What are my rights if I can’t make healthcare choices?


Video: What is consent, are what are my rights about consent?

In healthcare, consent means saying yes to a treatment or medical test. Sometimes a doctor, court or tribunal decides that a person is not able to make healthcare choices. They say this person is not ‘competent’. For example, the person might have an intellectual disability which affects their ability to make decisions.

If you are not able to make healthcare choices and give consent, then the law lets somebody else do it for you. For many young people, a family member like a parent is allowed to do this. For some young people, the law gives this responsibility to somebody else. That person might be chosen by the young person, or by the Victorian Civil and Administrative Tribunal.

Even if a doctor, court or tribunal decides you are not competent, you still have rights in healthcare. These rights include:

  • Having your condition and care explained to you in a way you can understand (if possible).
  • Getting treatment and services that are as good as those given to people without a disability.
  • Only getting healthcare when somebody has said who has the legal right to say yes for you.
  • The right to not have some medical things done to you without a court or tribunal saying it is OK.

Healthcare people, and people who make medical choices for you should do their best to listen to you. The law doesn’t make them do what you ask, but you should feel free to have a say.

If you are concerned about the medical choices being made about you, you can contact the Office of the Public Advocate or the Victorian Civil and Administrative Tribunal. An advocate can help you do this.

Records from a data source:

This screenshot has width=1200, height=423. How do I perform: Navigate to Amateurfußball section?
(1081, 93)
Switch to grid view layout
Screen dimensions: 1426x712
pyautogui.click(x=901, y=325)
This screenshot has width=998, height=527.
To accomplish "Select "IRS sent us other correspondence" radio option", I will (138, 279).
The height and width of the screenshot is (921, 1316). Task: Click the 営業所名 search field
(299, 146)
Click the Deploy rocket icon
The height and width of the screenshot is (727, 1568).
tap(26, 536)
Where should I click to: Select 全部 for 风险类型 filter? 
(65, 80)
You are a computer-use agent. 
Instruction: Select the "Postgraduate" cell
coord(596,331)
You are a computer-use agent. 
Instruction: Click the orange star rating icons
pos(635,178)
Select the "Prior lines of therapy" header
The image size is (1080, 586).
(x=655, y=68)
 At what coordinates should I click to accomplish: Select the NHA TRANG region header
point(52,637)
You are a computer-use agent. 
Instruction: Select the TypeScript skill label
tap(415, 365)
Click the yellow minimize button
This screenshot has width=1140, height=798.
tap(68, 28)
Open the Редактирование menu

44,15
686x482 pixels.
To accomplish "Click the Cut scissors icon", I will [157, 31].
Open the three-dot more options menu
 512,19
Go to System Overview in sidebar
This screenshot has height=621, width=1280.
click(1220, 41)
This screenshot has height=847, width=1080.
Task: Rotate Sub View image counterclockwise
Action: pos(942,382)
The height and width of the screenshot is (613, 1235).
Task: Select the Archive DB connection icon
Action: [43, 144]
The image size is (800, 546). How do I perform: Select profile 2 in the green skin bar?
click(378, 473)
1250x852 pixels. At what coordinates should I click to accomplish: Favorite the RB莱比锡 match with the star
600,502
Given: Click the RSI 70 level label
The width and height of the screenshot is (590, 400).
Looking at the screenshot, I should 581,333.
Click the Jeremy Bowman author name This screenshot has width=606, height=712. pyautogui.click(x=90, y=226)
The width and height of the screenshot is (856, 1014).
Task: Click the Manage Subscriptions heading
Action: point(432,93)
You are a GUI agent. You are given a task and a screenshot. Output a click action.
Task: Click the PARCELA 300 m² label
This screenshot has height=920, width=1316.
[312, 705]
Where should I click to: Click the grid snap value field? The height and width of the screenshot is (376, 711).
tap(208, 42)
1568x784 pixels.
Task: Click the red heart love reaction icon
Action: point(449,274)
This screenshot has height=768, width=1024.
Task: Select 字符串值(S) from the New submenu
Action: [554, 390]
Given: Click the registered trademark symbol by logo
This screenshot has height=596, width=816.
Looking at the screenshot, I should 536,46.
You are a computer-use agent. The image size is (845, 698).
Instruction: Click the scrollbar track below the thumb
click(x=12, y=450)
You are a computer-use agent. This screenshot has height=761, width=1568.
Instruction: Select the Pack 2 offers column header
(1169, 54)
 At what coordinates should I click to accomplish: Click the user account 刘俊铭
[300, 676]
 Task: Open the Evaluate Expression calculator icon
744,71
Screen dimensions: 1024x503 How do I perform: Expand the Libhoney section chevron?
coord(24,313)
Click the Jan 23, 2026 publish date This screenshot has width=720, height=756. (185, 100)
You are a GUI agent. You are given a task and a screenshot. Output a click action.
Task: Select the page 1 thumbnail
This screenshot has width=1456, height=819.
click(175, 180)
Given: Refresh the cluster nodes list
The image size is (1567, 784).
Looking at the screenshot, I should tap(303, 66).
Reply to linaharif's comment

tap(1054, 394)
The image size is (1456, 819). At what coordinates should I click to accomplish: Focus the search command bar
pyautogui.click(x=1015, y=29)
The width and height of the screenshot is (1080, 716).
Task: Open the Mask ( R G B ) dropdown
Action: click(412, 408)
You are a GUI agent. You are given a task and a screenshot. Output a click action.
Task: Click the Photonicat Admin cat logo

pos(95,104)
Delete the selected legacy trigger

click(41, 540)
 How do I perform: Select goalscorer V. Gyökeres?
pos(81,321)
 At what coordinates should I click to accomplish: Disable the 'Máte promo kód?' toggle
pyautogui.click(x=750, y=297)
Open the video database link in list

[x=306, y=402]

Work order 1:
Can you sum up the page on healthcare consent rights in two sentences?
Work order 2:
Answer these questions from the page on healthcare consent rights:
(a) What does consent mean in healthcare?
(b) For many young people, who is allowed to make healthcare choices for them?
(c) Which two bodies can a person contact if concerned about the medical choices being made about them?
Work order 3:
Could you echo the page on healthcare consent rights word for word, beginning at the words that have "If you are not" and stopping after "without a disability."?

Task solution 1:
When a person is found not able to make healthcare choices, the law lets someone else give consent for them, such as a parent or a person chosen by the young person or by the Victorian Civil and Administrative Tribunal. The person still has rights, including care explained in a way they can understand and treatment as good as that given to people without a disability, and they can contact the Office of the Public Advocate or the Tribunal if concerned.

Task solution 2:
(a) Saying yes to a treatment or medical test.
(b) A family member like a parent.
(c) The Office of the Public Advocate and the Victorian Civil and Administrative Tribunal.

Task solution 3:
If you are not able to make healthcare choices and give consent, then the law lets somebody else do it for you. For many young people, a family member like a parent is allowed to do this. For some young people, the law gives this responsibility to somebody else. That person might be chosen by the young person, or by the Victorian Civil and Administrative Tribunal.

Even if a doctor, court or tribunal decides you are not competent, you still have rights in healthcare. These rights include:

  • Having your condition and care explained to you in a way you can understand (if possible).
  • Getting treatment and services that are as good as those given to people without a disability.